TO DO -
Would you please transcribe, exactly as written, the lines of the entries below starting at the one that holds "The image size is (386, 244)." and ending at the one that holds "Grab the drag", both included?

[Dataset entries]
########################################

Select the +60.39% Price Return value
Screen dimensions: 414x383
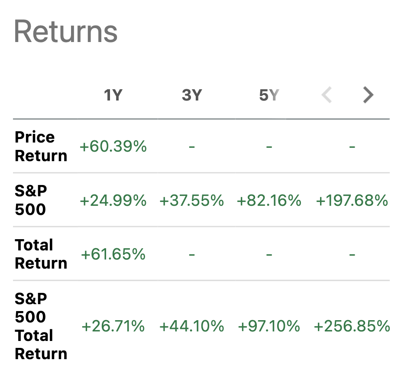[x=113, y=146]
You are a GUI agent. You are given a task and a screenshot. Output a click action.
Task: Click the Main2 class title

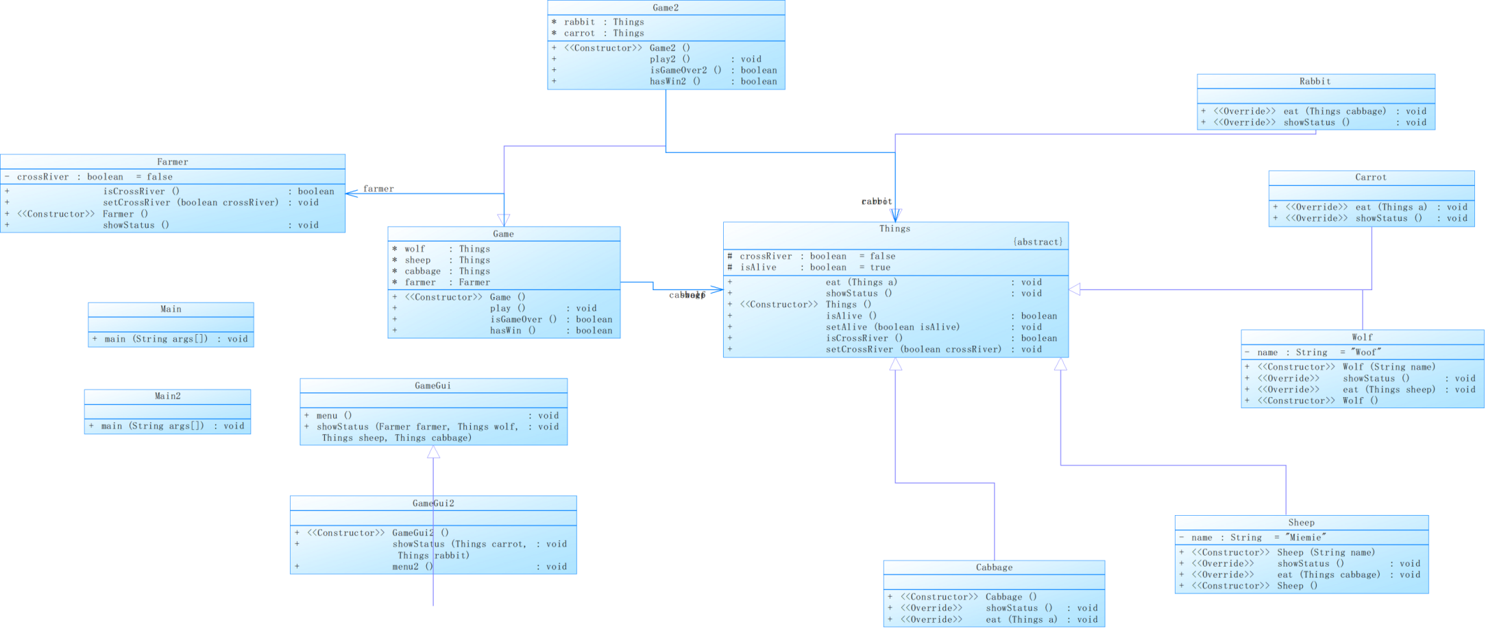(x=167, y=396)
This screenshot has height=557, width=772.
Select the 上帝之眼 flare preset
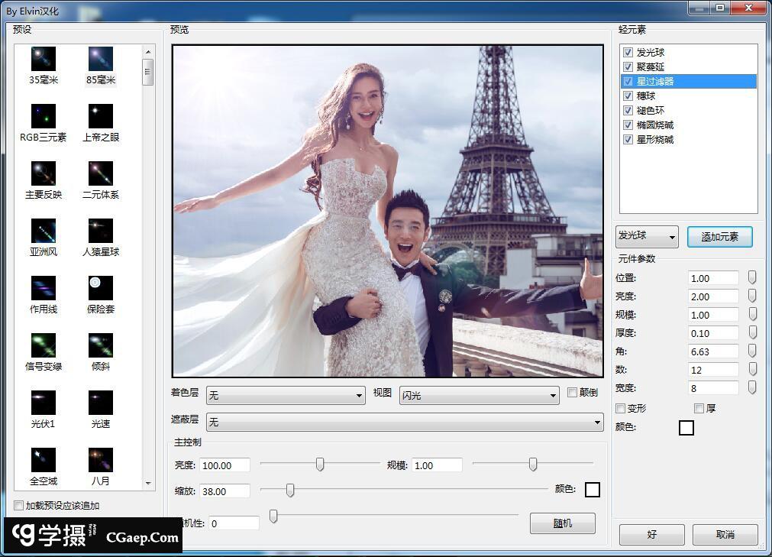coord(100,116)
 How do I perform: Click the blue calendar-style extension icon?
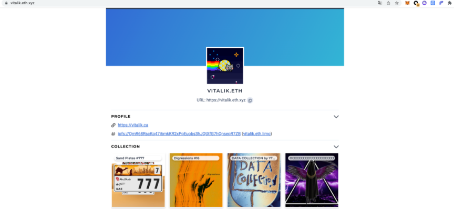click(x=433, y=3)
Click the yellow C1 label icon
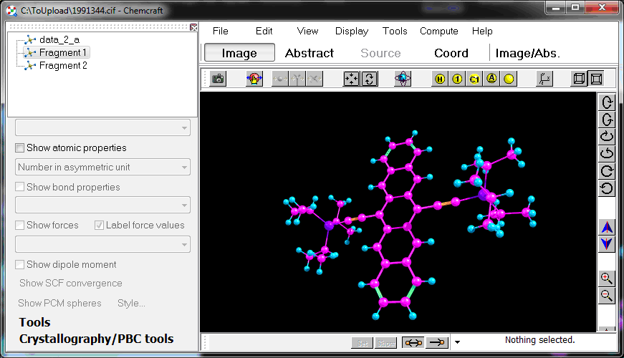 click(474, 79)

########################################

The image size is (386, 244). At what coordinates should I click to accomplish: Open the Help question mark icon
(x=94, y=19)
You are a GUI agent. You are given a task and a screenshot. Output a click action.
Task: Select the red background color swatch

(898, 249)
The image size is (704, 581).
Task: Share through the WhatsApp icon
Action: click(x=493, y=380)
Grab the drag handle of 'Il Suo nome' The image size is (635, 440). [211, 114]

########################################

TASK RESULT -
The image size is (386, 244). At what coordinates should I click to accomplish: Open the Help question mark icon
(x=94, y=19)
You are a GUI agent. You are given a task and a screenshot. Output a click action.
Task: Select the red background color swatch

(898, 249)
The image size is (704, 581).
Task: Share through the WhatsApp icon
Action: click(x=493, y=380)
Grab the drag handle of 'Il Suo nome' The image size is (635, 440). [211, 114]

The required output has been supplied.